- Task goal: Every line of the listing below should come back exactly as written, with no images.
........
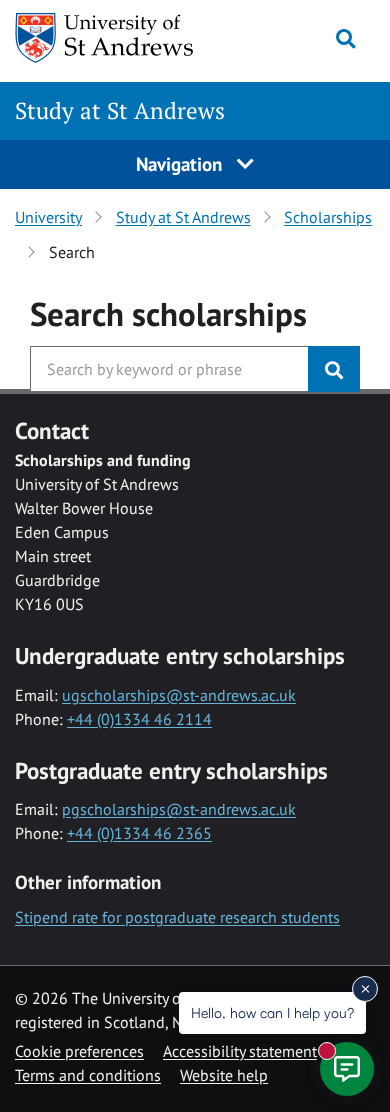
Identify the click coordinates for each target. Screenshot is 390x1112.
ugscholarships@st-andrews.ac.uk (179, 695)
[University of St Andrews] (113, 38)
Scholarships (328, 217)
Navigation (181, 163)
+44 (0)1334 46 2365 (139, 833)
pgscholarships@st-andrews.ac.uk (179, 809)
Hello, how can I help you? (272, 1012)
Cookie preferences (79, 1051)
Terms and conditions (88, 1075)
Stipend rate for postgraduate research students (177, 917)
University (48, 217)
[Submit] (334, 369)
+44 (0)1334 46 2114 (139, 719)
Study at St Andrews (120, 110)
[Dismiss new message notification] (365, 989)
........
- Solved exercise:
Identify the click coordinates for each target. Screenshot is 390x1112.
ugscholarships@st-andrews.ac.uk (179, 695)
[University of St Andrews] (113, 38)
Scholarships (328, 217)
Navigation (181, 163)
+44 (0)1334 46 2365 (139, 833)
pgscholarships@st-andrews.ac.uk (179, 809)
Hello, how can I help you? (272, 1012)
Cookie preferences (79, 1051)
Terms and conditions (88, 1075)
Stipend rate for postgraduate research students (177, 917)
University (48, 217)
[Submit] (334, 369)
+44 (0)1334 46 2114 (139, 719)
Study at St Andrews (120, 110)
[Dismiss new message notification] (365, 989)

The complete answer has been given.